The question itself was worth only five points, out of 150 points, but as it
was the first question and was supposed to take 2-3 minutes to solve, it stumped
some of the best students who sensed something unusual. As a result, they spent
much longer time trying to decipher it. And some straight-A math students
suffered a precipitous drop in this test.
Unfortunately this test may determine what colleges they can get into and
even what course they will take in life. It is by no means an exaggeration that
this slip has dealt a heavy blow to some of the students.

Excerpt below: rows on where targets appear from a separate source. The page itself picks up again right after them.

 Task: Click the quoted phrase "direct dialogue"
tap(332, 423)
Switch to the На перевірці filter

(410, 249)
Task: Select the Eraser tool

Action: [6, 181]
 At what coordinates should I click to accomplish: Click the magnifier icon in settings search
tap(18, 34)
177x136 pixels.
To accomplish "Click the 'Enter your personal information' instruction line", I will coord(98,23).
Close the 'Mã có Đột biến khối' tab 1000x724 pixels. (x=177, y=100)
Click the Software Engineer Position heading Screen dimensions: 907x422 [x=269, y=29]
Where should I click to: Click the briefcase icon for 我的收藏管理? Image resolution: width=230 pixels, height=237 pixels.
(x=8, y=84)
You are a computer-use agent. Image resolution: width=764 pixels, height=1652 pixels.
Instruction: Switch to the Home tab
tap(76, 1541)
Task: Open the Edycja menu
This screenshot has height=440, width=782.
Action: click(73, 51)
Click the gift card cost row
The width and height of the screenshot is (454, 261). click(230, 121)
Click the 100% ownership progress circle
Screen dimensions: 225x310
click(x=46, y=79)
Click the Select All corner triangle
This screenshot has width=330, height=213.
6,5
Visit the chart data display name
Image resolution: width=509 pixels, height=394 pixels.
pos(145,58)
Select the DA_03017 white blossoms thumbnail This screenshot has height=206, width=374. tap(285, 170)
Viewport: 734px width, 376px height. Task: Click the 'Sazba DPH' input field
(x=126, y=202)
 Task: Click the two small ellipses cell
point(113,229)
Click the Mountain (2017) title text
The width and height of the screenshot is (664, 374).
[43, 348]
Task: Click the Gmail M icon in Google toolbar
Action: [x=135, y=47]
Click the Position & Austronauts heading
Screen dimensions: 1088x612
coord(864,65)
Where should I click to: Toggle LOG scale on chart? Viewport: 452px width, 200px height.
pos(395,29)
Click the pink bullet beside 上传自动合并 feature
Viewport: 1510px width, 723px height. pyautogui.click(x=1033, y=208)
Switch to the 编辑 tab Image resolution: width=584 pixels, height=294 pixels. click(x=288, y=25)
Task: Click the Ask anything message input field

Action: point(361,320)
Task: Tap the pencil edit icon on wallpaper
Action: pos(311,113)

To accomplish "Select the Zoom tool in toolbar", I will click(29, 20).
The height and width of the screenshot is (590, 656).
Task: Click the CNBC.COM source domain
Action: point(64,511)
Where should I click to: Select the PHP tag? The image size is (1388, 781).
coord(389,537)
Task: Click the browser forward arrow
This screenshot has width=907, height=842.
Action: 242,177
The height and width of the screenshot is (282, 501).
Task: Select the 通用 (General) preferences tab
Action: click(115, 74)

To add injury to insult, the early detection did not prevent scorers from
discounting at least this element. Zhu Ruzeng, a researcher at the Chinese
Academy of Sciences, the nation's top science institute, made a call to the
minister of education and asked him to rectify it. The minister arranged a panel
of scientists for a second opinion.
The result: This question is not adequate or phrased lucidly enough for
testing high-school students, but technically it is not an error.
Zhu was puzzled. Earlier Jiangsu authorities had done an evaluation and
yielded a similar conclusion. But the panellists included people who designed
the test. By coincidence, he found out that the higher-level reassessment panel
was made up of mostly colleagues of those who prepared the test.
"It is not about math any more. It is about politics," said Professor Zhu.
"Do we want our students to keep a straight face even when they have done
something wrong?"
But there is another perspective. "Whenever human judgment is required, the
one calling the shots has the final say. Even if it's wrong, it is final, just
like in soccer," said the deputy director of the test centre.
While it may be a good analogy to attribute it to the spillover effect of
soccer culture, it covers the real culprit, which is traditional Chinese
culture.
When authorities slip up, the best remedy they will take is usually to sweep
the problem under the rug. Admission and retraction amount to a loss of face
rather than a display of integrity.
"Basically it is a choice of face saving for the test preparers or fair
treatment of 300,000 test-takers. Sadly the face seems to weigh more heavily,"
sighed Zhu.
To dispel any doubt about ambiguities in the solution, Zhu gave this
high-school math question to 12 of the country's yuanshi, or academicians, the
very topmost echelon in science. Every single one of them responded
unequivocally that it was "a clear mistake".